Eurodeputada polonesa denuncia acordo secreto com Ucrânia que pode prejudicar agricultores

O regime de Kiev está tentando assinar um acordo secreto com a Polônia para o trânsito de grãos ucranianos, informou a eurodeputada polonesa Anna Brylka em sua conta no X na quarta-feira (12).

A legisladora afirmou que as autoridades polacas estão a tentar ocultar o tratado: "O embaixador [de Kiev na Polônia, Vasily] Bodnar acredita que 'a questão do trânsito de cereais ucranianos pela Polónia não deve ser tornada pública'."
Brylka enfatizou que o trânsito de grãos ucranianos já prejudica os agricultores.
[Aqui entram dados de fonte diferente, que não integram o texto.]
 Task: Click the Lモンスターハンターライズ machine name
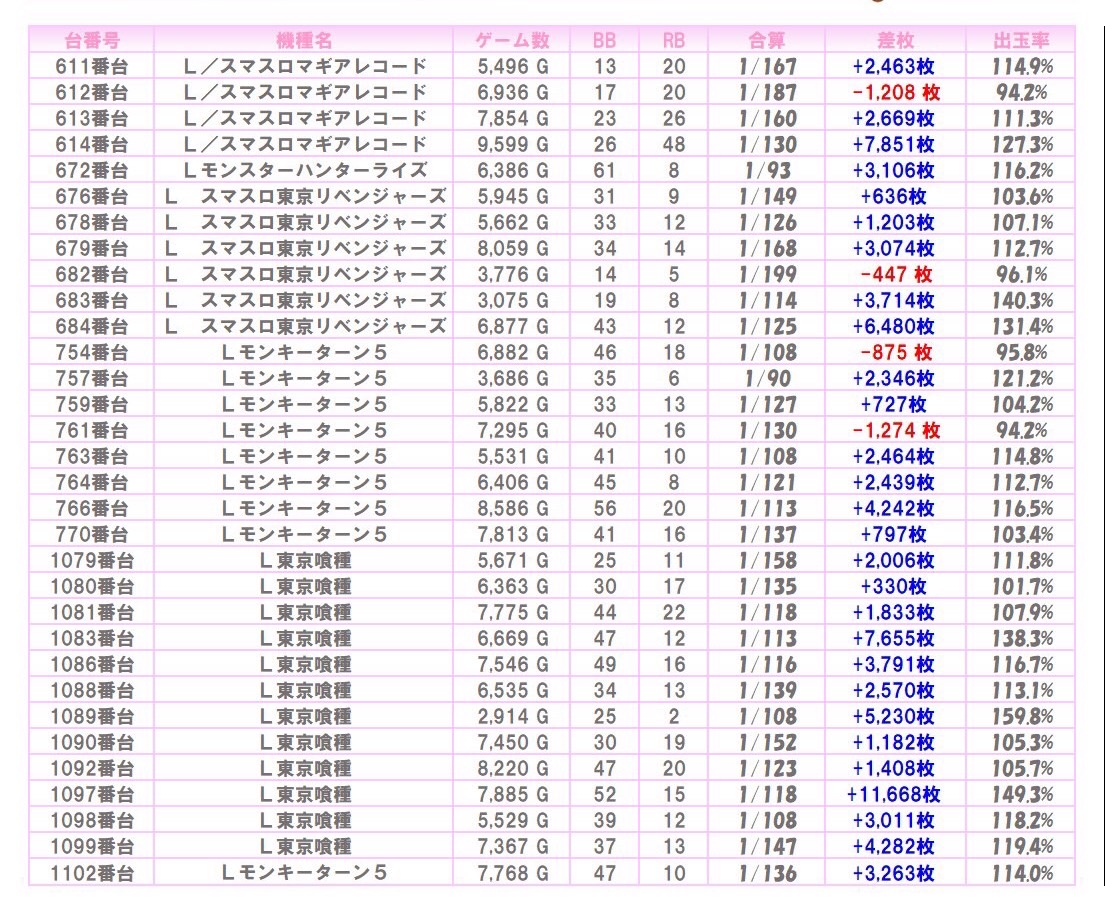305,171
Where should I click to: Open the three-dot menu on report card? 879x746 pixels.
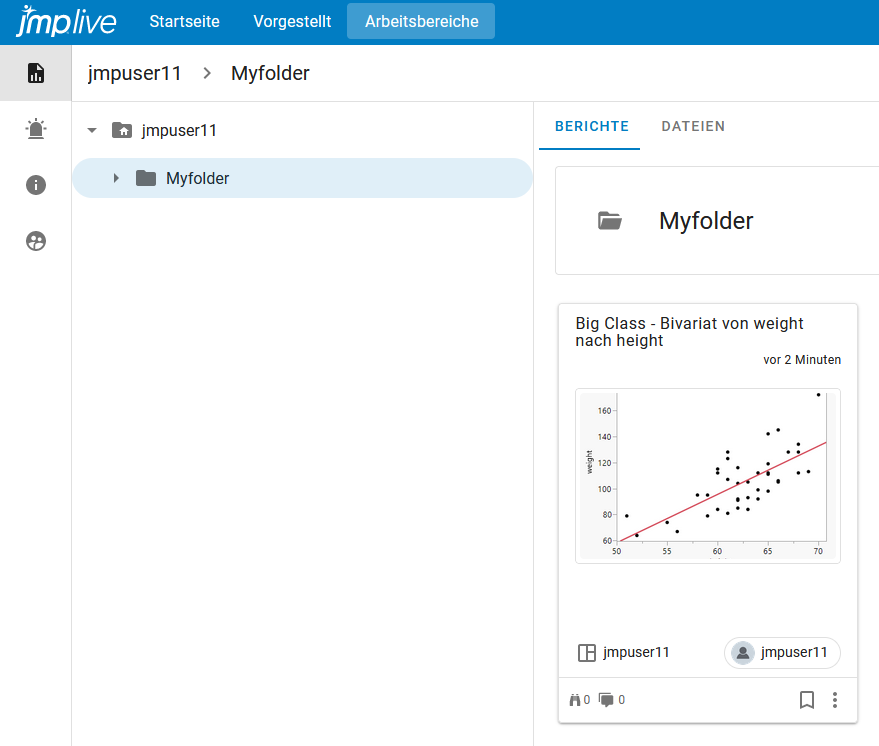pos(835,700)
Ela afirmou que, entre março de 2022 e março de 2023, 3,4 milhões de toneladas de grãos e oleaginosas ucranianas que supostamente seriam apenas transportados permaneceram na Polônia.
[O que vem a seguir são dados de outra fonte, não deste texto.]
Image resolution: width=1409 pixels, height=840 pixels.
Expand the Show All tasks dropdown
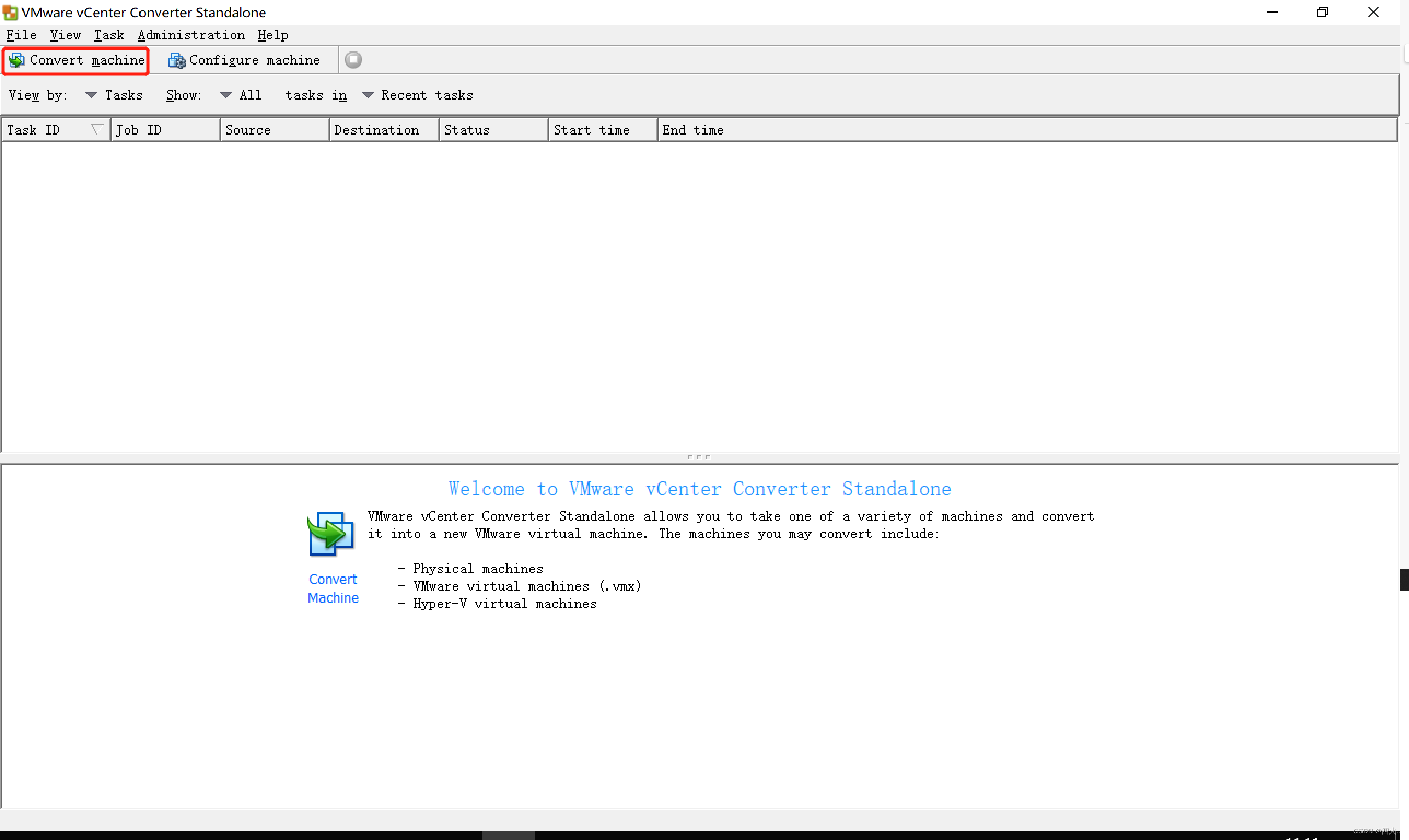[225, 95]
Segundo ela, isso "arruinou o mercado agrícola polonês", derrubando preços e competindo em condições desleais com os agricultores locais. Apenas 0,7 milhão de toneladas, das quatro milhões de toneladas em trânsito de fato apenas passaram pela Polônia.
"Os agricultores e os consumidores não podem ser os últimos a saber", exigiu.
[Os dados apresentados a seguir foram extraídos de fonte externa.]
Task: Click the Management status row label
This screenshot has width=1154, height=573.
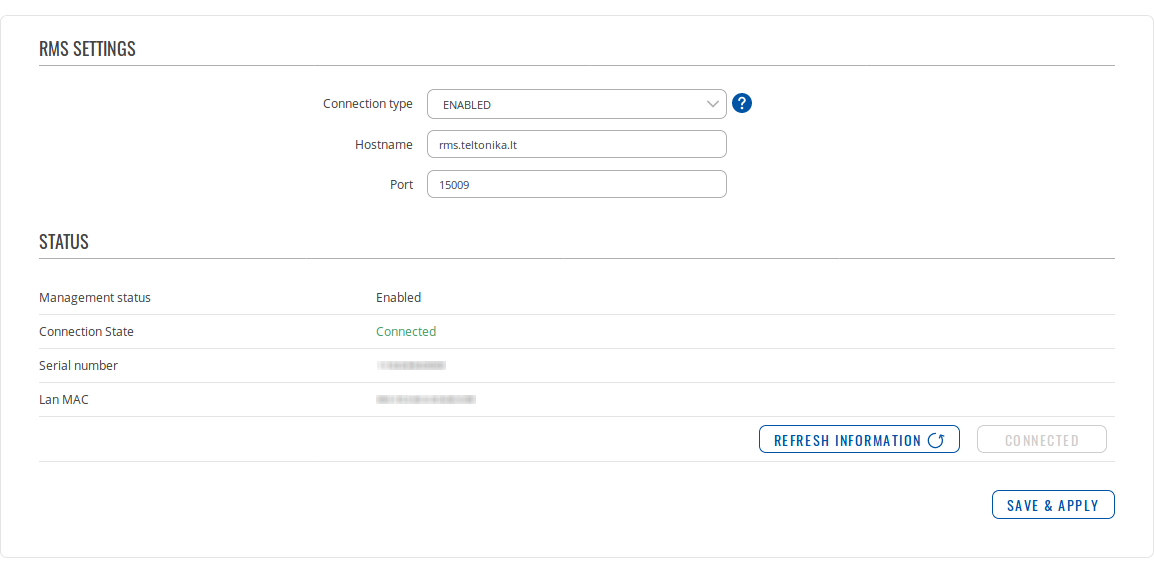Action: pos(95,297)
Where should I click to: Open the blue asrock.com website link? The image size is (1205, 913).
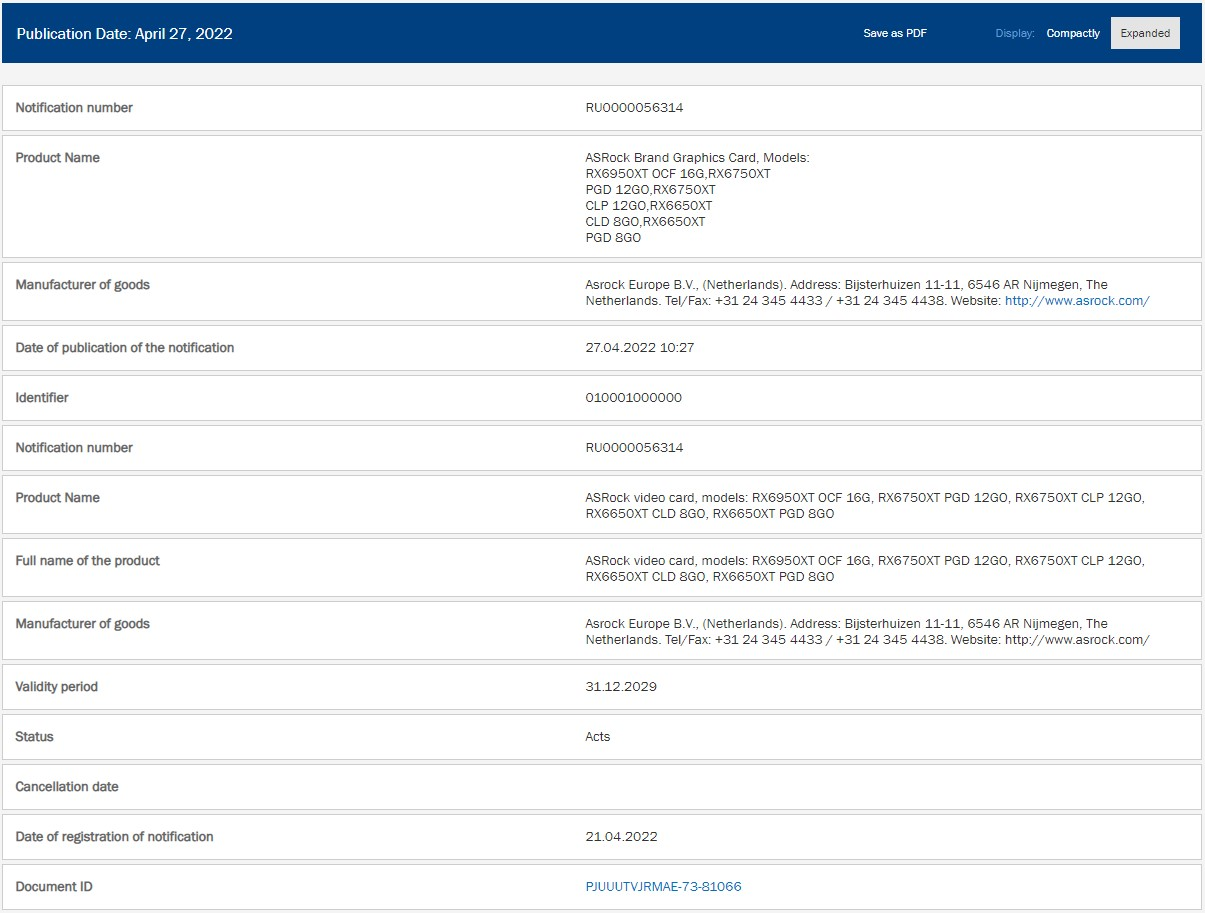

O Ministro da Agricultura, Stefan Krajewski, afirmou desconhecer os detalhes das negociações sobre o trânsito de grãos ucranianos pela Polônia, informou Brylka. "Não deveria ser o Ministério da Agricultura a responsabilidade de coletar informações e divulgar o que está acontecendo?", acrescentou.
- Em abril de 2023, Bulgária, Hungria, Polônia, Romênia e Eslováquia proibiram unilateralmente as importações de grãos ucranianos e outros produtos agrícolas, alegando que eles desestabilizavam seus mercados internos, ameaçavam o bem-estar dos agricultores locais e provocavam descontentamento público, o que levou a protestos.
- No entanto, esses cinco países posteriormente suspenderam essas medidas em troca da imposição, pela Comissão Europeia, de um embargo a quatro produtos alimentícios da Ucrânia: trigo, milho, colza e sementes de girassol. Por fim, Bruxelas decidiu não prorrogar o embargo ao fornecimento de grãos ucranianos.
- Em resposta, a Polônia, a Hungria e a Eslováquia proibiram a importação de grãos ucranianos para seus países.